Tradicionalmente, as eleições em Goianésia são marcadas pela concentração de forças políticas em torno de determinados candidatos, principalmente quando existe um grupo político organizado no comando da Prefeitura. Desta vez, porém, o cenário é diferente.
Nos bastidores, vereadores, secretários e
lideranças ligadas à administração municipal passaram a anunciar ou sinalizar
apoio a diferentes pré-candidatos, fazendo com que o número de nomes que buscam
votos em Goianésia aumentasse consideravelmente.
Muitas lideranças já apoiaram declaradamente seus candidatos em suas redes sociais.

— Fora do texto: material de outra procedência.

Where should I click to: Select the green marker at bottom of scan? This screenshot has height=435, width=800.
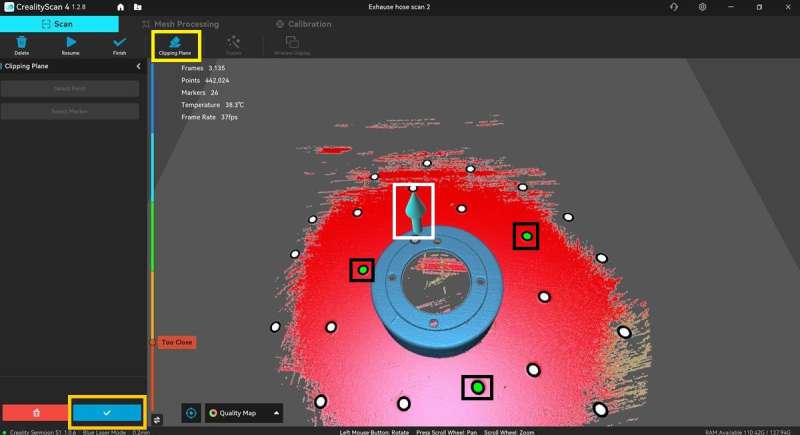(x=477, y=387)
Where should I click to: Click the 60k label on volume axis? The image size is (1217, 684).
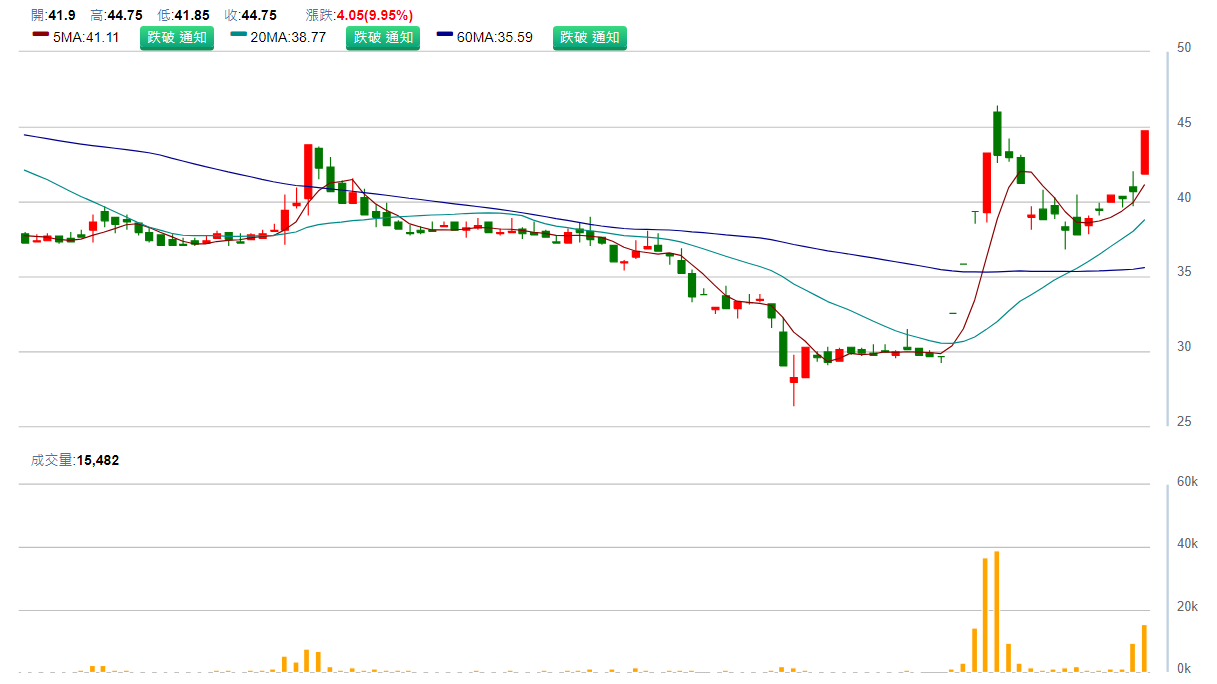[x=1187, y=482]
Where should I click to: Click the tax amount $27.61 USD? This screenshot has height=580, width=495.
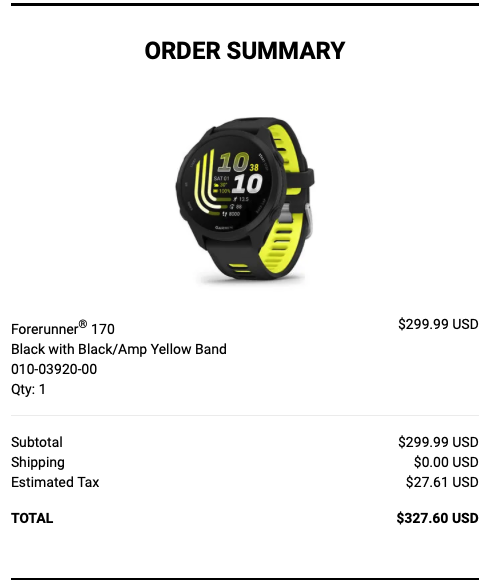442,482
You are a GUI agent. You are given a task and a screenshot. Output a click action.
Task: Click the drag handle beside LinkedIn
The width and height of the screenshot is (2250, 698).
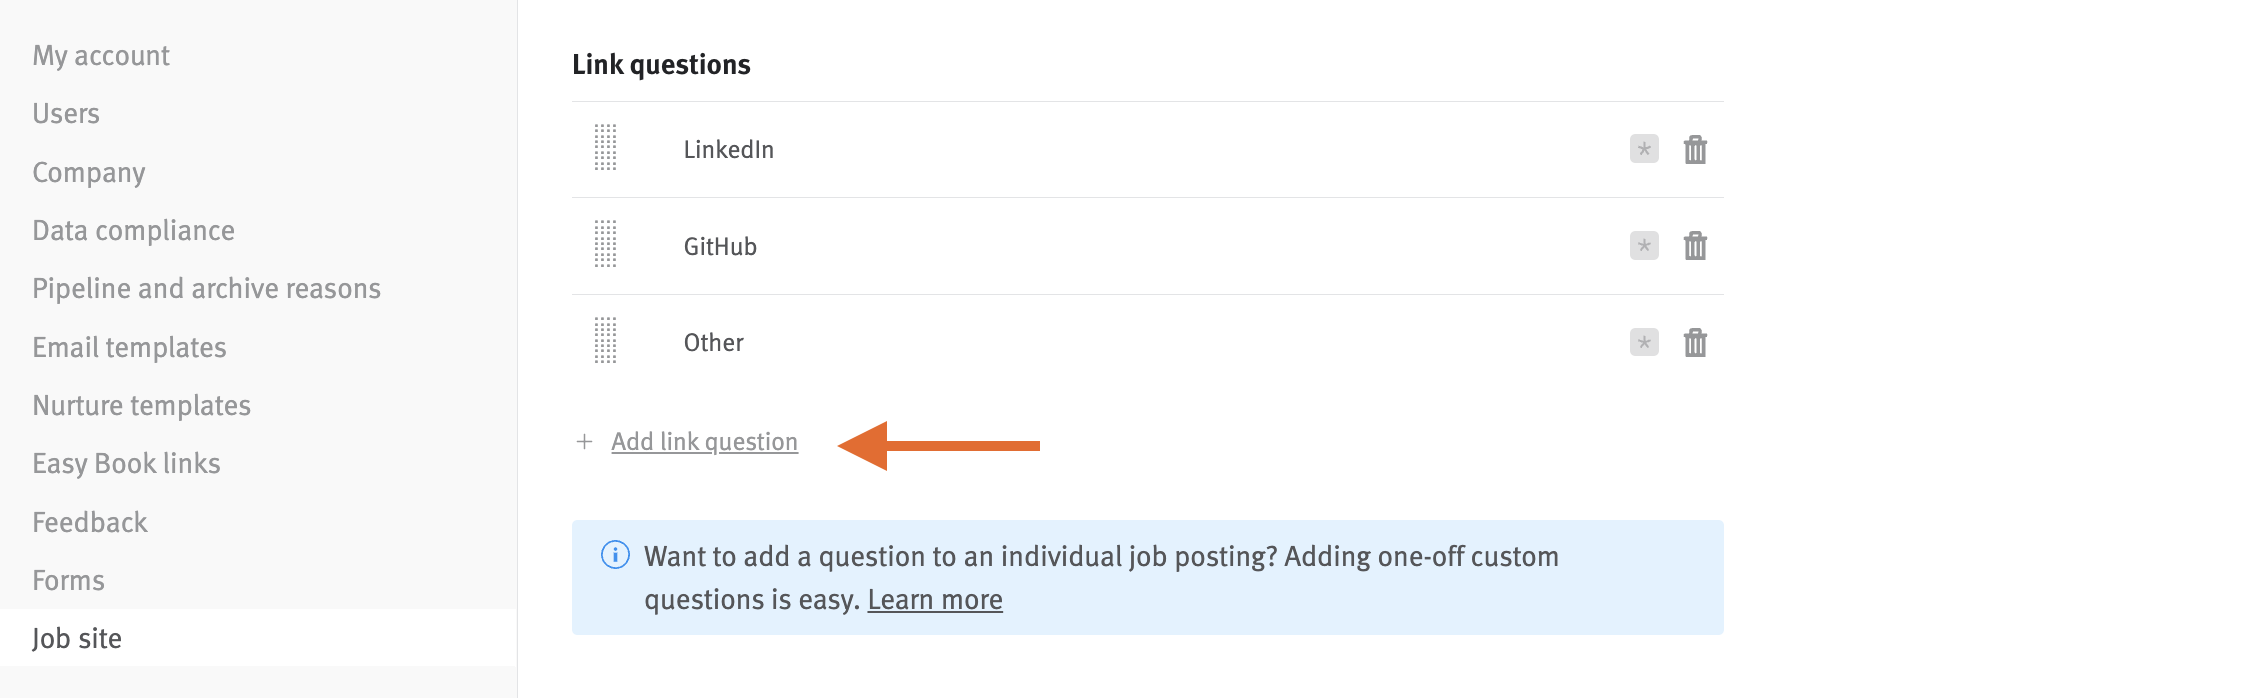point(604,149)
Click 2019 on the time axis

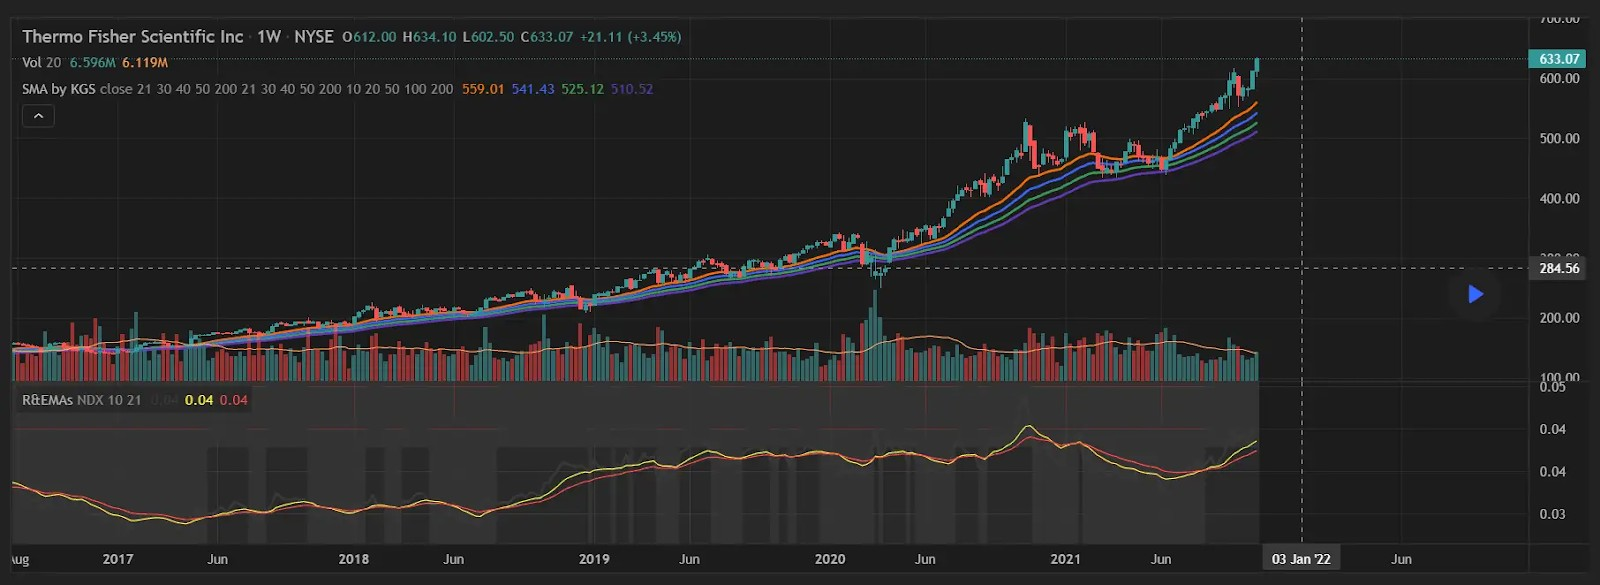594,559
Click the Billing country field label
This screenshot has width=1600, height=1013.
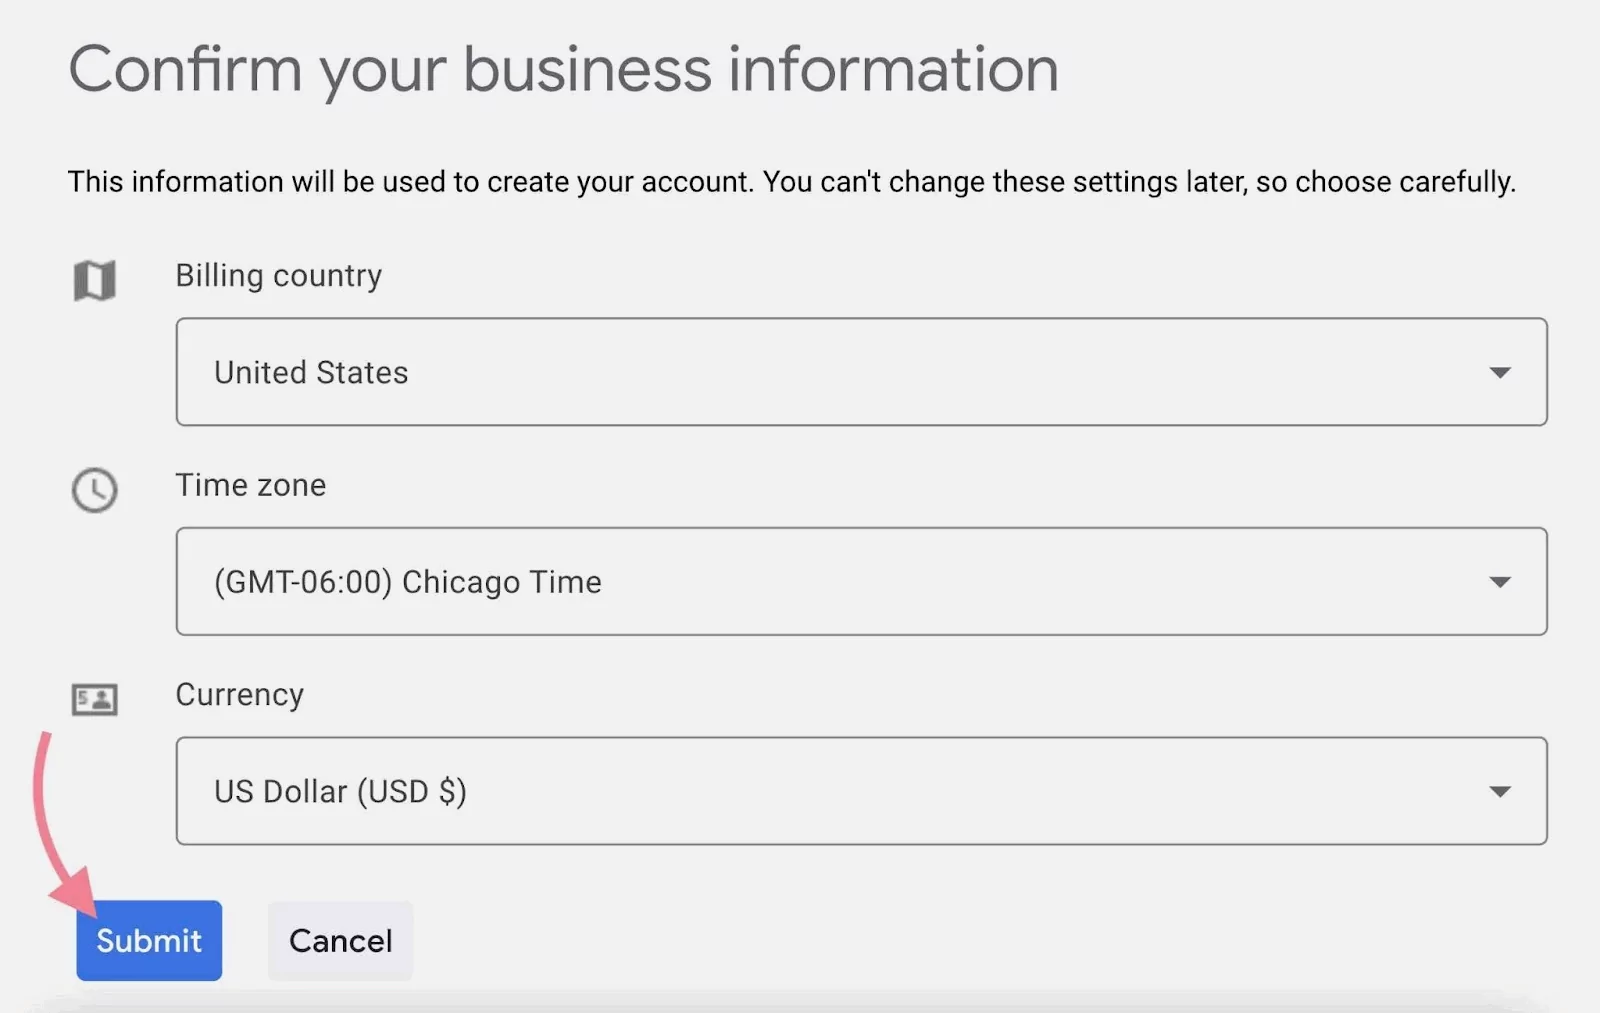[x=278, y=275]
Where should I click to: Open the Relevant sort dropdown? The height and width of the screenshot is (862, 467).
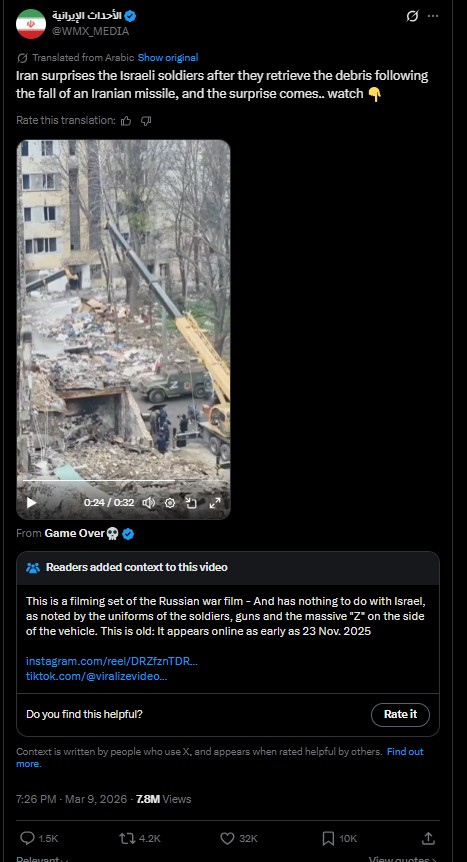pos(42,859)
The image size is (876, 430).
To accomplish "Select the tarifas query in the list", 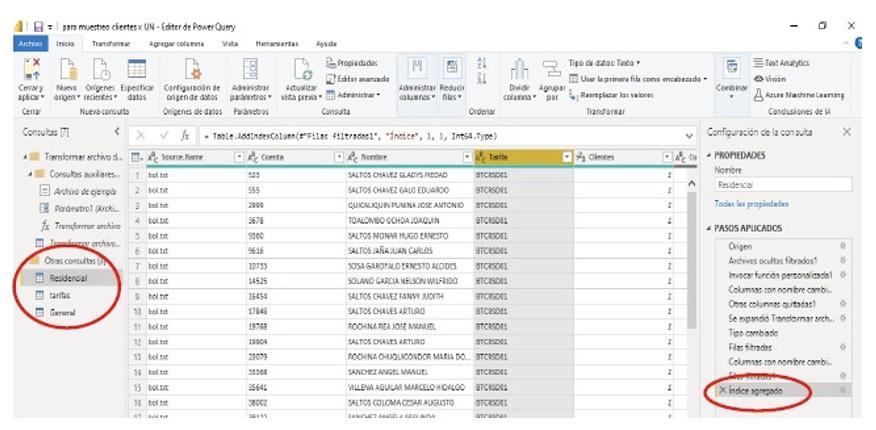I will point(60,295).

A vereadora Giselene Fonseca apoia Lineu Olimpio (MDB) para deputado estadual e Fátima Gavioli (PSD) para a Câmara dos Deputados.
O ex-candidato a prefeito por Goianésia e atual presidente da Fundação Ulisses Guimarães, Pedro Gonçalves, sinalizou apoio à reeleição do deputado estadual Amilton Filho (MDB).
O presidente da Câmara, vereador Hiago Matos apoia o médico Jami Calife (PP) para a a reeleição e a professora Fatima Gavioli (PSD) para federal.
Já o vereador Marcos Pernambuco apoia o casal Flávia Morais (MDB) para federal e George Morais (MDB), ambos buscando a reeleição.
O recém empossado vereador João
Paulo apoia José Machado (PSDB) para estadual na sua reeleição.
O secretário de Meio Ambiente
e também da Cultura, Willian Teófilo, apoia Henrique César para estadual e
Glaustin da Fokus, ambos do PODEMOS e buscando a reeleição.
Outros ainda permanecem “em
cima do muro”, ou timidamente, aguardando o desenrolar da campanha.
Fragmentação pode custar caro
Politicamente, a pulverização de candidaturas pode
representar um problema para Goianésia. Quanto maior o número de candidatos
apoiados por lideranças locais, menor tende a ser a concentração de votos em um
projeto capaz de transformar a força eleitoral do município em representação
política.
A cidade possui um eleitorado expressivo dentro da
região e, historicamente, já demonstrou capacidade de eleger representantes com
votação concentrada. A divisão, entretanto, pode fazer com que muitos
candidatos obtenham votações relevantes, mas nenhum deles consiga alcançar
força suficiente para garantir uma cadeira.
Vereadores, secretários e
lideranças ganham protagonismo
Com o espaço deixado pela falta de uma candidatura
oficial do prefeito, vereadores, integrantes do primeiro escalão municipal e lideranças
passaram a assumir protagonismo na escolha de seus candidatos.
Cada liderança busca construir sua própria
estratégia eleitoral, levando em consideração alianças estaduais, relações
políticas e, naturalmente, seus projetos para o futuro.
Eleição pode redesenhar o mapa
político
Mais do que definir quem serão os deputados
eleitos, a eleição de 2026 poderá servir como um verdadeiro termômetro da força
política das lideranças de Goianésia.
Quem conseguir reunir mais votos poderá sair fortalecido para as próximas disputas municipais. Da mesma forma, aqueles que apostarem em candidatos que não obtiverem uma votação expressiva poderão terminar o processo eleitoral politicamente enfraquecidos.
Além dos candidatos de fora, Goianésia tem os "pratas da casa": Dr. Hélio e Dr. José Machado (PSDB), Ivair Gaguinho (Solidariedade) e Lana Moreira (NOVO), que concorrem ao Legislativo Estadual, e, o ex-prefeito Leonardo Menezes (PSDB) e Henrique Vilela (PL) e o vereador Múcio Santana (PSB), que disputam uma vaga na Câmara dos Deputados.